** Opening Records shown block **
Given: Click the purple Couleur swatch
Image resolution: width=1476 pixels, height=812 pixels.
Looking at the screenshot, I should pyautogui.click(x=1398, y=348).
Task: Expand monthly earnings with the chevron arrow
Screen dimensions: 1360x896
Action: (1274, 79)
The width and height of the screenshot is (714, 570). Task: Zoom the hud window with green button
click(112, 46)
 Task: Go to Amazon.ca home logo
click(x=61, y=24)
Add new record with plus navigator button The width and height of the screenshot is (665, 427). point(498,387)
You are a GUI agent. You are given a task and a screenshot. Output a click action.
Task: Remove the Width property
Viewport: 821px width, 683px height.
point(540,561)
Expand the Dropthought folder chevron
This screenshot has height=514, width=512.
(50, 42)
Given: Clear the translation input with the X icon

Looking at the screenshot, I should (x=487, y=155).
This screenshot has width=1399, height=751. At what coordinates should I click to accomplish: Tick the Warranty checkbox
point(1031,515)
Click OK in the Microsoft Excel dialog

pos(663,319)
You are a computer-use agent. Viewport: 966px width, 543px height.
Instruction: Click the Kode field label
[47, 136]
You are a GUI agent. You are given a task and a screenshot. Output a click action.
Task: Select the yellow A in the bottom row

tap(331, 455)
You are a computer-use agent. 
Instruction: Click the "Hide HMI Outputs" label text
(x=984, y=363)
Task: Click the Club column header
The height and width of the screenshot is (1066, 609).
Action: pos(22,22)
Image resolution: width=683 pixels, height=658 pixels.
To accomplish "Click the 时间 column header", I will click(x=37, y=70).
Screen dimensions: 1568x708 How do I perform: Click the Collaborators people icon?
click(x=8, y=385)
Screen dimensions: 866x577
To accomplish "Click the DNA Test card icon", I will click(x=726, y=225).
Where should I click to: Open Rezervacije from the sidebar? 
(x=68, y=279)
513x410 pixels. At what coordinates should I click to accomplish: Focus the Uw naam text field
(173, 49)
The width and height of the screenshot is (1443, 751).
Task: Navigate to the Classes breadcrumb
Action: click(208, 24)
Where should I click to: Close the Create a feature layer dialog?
** Closing Records shown block **
Assignment —
Retype only the lines running from the line with "Viewport: 821px width, 683px height." to the end of the listing, including both of those lines.

Exercise response —
Viewport: 821px width, 683px height.
point(540,561)
Expand the Dropthought folder chevron
This screenshot has height=514, width=512.
(50, 42)
Given: Clear the translation input with the X icon

Looking at the screenshot, I should (x=487, y=155).
This screenshot has width=1399, height=751. At what coordinates should I click to accomplish: Tick the Warranty checkbox
point(1031,515)
Click OK in the Microsoft Excel dialog

pos(663,319)
You are a computer-use agent. Viewport: 966px width, 543px height.
Instruction: Click the Kode field label
[47, 136]
You are a GUI agent. You are given a task and a screenshot. Output a click action.
Task: Select the yellow A in the bottom row

tap(331, 455)
You are a computer-use agent. 
Instruction: Click the "Hide HMI Outputs" label text
(x=984, y=363)
Task: Click the Club column header
The height and width of the screenshot is (1066, 609).
Action: pos(22,22)
Image resolution: width=683 pixels, height=658 pixels.
To accomplish "Click the 时间 column header", I will click(x=37, y=70).
Screen dimensions: 1568x708 How do I perform: Click the Collaborators people icon?
click(x=8, y=385)
Screen dimensions: 866x577
To accomplish "Click the DNA Test card icon", I will click(x=726, y=225).
Where should I click to: Open Rezervacije from the sidebar? 
(x=68, y=279)
513x410 pixels. At what coordinates should I click to accomplish: Focus the Uw naam text field
(173, 49)
The width and height of the screenshot is (1443, 751).
Task: Navigate to the Classes breadcrumb
Action: click(208, 24)
Where should I click to: Close the Create a feature layer dialog?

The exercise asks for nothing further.